A cursary glance at the league table shows Oldham steaming away with three wins from three, but a closer look at the details raises questions.
Certainly it's worth asking whether having played two of their three games at the somewhat challenging Whitebank has given them an early advantage.
Having scored fewer points than Hornets and having conceded more, their stats indicate workmanlike qualities rather than a free-flowing threat - and a propensity to leak points.
Indeed, when you look at their games, Oldham have won in perfunctory fashion rather than with panache. Grinding out a 10 point win at Workington on day one was impressive, a 26 point beating of Gateshead anticipated, an eventual 22-14 win over Egremont in the Cup underwhelming. Last week saw a six point margin in a 58 point thriller against Barrow, after which Tony Benson said: "Our goal in each game is to concede no more than 17 points, so it hurts to let in 26. Nevertheless, our defence carried us through. One day our attack will come good as well and it will be interesting to see what happens then."
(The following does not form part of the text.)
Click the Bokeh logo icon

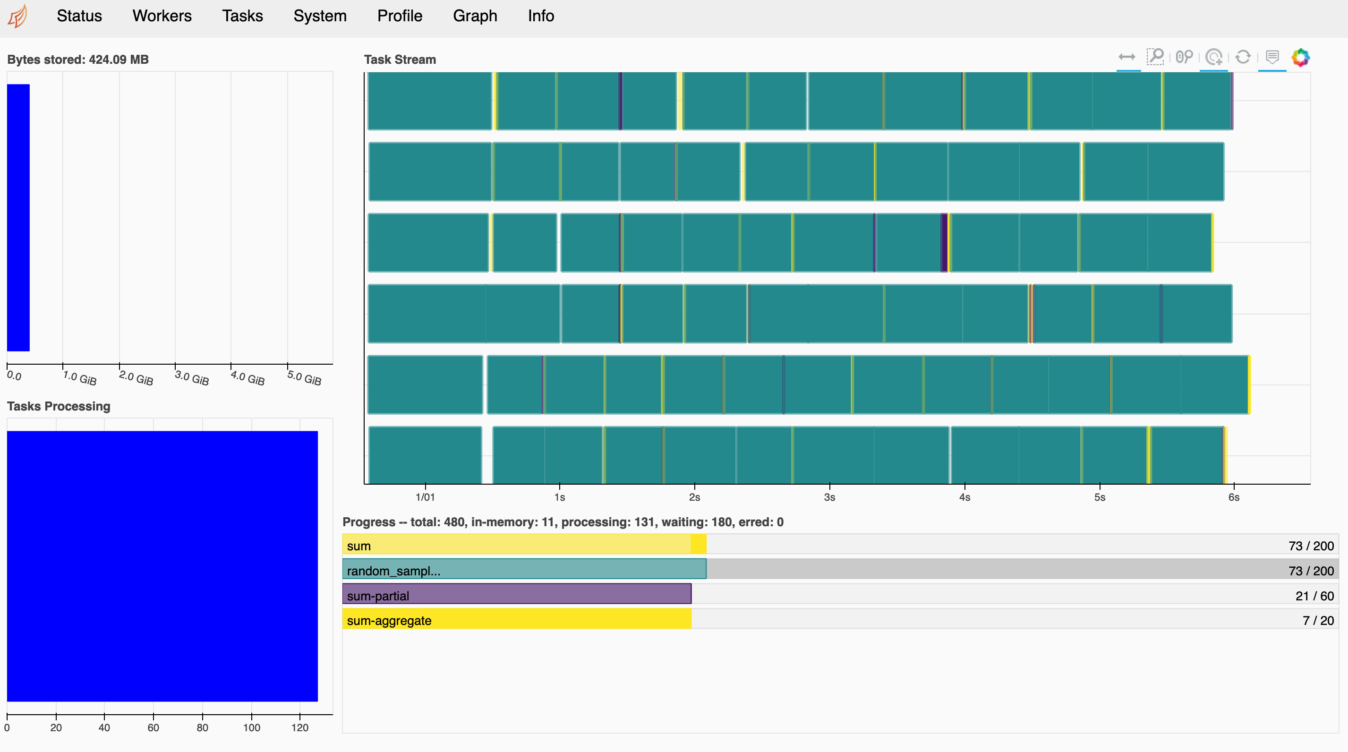pyautogui.click(x=1300, y=57)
One imagines it'll be improved on Friday by the return of Neil Roden - a perpetual and near unplayable thorn in Hornets side for too many years to remember. But this year, Oldham's attacking threat is supplemented by the mercurial Wiganer Jamie Dallimore, who trialled for Hornets in the Blackpool 9's in 2009.
Ultimately, though, you can chuck the form-book out of the window for this one. As usual, the only Good Friday derby that really matters at each end of the A627M will be tense, passionate and full-blooded. We wouldn't want it any other way.